(Dataset entries)
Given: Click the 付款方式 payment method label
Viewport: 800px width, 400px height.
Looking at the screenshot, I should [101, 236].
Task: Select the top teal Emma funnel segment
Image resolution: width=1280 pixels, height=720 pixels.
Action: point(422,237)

• _TASK_: Reproduce the entries above exactly.

• _EXERCISE OUTPUT_:
Given: Click the 付款方式 payment method label
Viewport: 800px width, 400px height.
Looking at the screenshot, I should [101, 236].
Task: Select the top teal Emma funnel segment
Image resolution: width=1280 pixels, height=720 pixels.
Action: point(422,237)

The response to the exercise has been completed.